Até 1771, a Figueira era conhecida como “lugar que chamam figueira”, “figueira na foz de Buarcos”, “figueira próximo de Buarcos”, “figueira na foz do Mondego”, “foz do Mondego”, “foz da Figueira”, “porto de Buarcos” e “Figueira da Foz do Mondego”. Tinha cerca de 2500 habitantes e 1000 habitações quando foi elevada à categoria de vila por decreto régio de D. José I, de 12 de março de 1771, com o nome de “Figueira da Foz do Mondego”.

Quando a Figueira foi elevada a vila, existia a Igreja de S. Julião (edificada no século VII, depois sucessivamente destruída e reedificada, e com o aspeto atual desde 1887), o Convento de Santo António (desde 1527 e com o seu aspeto atual desde 1725), o Paço de Tavarede (cerca de 1540), o Forte de Santa Catarina (cerca de 1585), a Casa do Paço (desde 1704) e a Casa da Alfândega (desde 1711 e com a atual arquitetura desde 1842).

Em 1771 era já intensa a exploração de carvão no Cabo Mondego, cujas jazidas tinham sido descobertas em 1750, havia as pescas e a exploração do sal, mas o porto da Figueira, também denominado “porto de Buarcos”, era a sua maior riqueza, possuindo estaleiros de construção naval desde o século XVII.

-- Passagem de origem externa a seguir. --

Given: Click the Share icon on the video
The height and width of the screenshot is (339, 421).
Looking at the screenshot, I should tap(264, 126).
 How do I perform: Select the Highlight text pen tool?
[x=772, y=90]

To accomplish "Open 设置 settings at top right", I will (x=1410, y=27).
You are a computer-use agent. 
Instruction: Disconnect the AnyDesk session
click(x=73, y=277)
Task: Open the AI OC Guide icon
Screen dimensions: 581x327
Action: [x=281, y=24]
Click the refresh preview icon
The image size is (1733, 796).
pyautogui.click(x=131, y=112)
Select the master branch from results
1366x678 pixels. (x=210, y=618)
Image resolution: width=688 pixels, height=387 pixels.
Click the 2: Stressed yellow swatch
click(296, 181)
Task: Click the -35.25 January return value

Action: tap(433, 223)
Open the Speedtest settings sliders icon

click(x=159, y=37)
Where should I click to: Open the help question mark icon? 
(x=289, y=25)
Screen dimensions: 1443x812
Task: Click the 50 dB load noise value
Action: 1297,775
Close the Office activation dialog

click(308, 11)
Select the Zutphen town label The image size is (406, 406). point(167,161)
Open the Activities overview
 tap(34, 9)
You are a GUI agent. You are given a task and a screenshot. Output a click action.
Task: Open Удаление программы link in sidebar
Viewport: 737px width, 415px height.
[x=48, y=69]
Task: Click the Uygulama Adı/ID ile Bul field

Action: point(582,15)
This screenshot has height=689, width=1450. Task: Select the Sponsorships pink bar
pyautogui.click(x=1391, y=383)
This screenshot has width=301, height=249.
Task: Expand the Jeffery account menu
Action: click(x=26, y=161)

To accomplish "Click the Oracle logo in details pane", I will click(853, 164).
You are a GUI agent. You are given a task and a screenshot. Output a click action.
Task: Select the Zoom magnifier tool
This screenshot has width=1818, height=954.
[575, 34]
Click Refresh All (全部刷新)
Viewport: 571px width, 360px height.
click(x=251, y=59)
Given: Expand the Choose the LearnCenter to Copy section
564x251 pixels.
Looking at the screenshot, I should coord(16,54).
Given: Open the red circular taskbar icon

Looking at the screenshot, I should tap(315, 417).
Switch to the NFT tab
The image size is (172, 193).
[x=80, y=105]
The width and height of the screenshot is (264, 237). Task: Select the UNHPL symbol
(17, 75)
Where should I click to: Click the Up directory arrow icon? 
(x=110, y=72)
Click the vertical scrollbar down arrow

Apesar da importância da Figueira, era em Tavarede que funcionava a Câmara, a qual só seria transferida para a Figueira em 1771, por coação do Cabido de Coimbra, e certamente por Decreto de D. José I (1714-1777), apesar de nunca se ter encontrado qualquer documento esclarecedor desta transferência. Tavarede, com foral desde 9 de maio de 1516, perdia importância, e a sua Câmara Municipal, auditório e cadeia começavam a ser geridos por gente residente na Figueira, assim como a maioria dos processos cíveis e criminais dirimidos em Tavarede diziam respeito a casos ocorridos na Figueira.

A transferência da Câmara deveu-se certamente ao maior crescimento da Figueira relativamente a Tavarede, mas também a um golpe hábil do Marquês de Pombal, que de uma assentada terminou com séculos de litígios entre o Cabido da Sé de Coimbra e a importante família Quadros de Tavarede. Na realidade foi o povo quem mais sofreu com estes litígios, que se viu sufocado e oprimido entre dois poderes seculares, a família feudal Quadros e o Cabido, que disputavam entre si a posse das terras.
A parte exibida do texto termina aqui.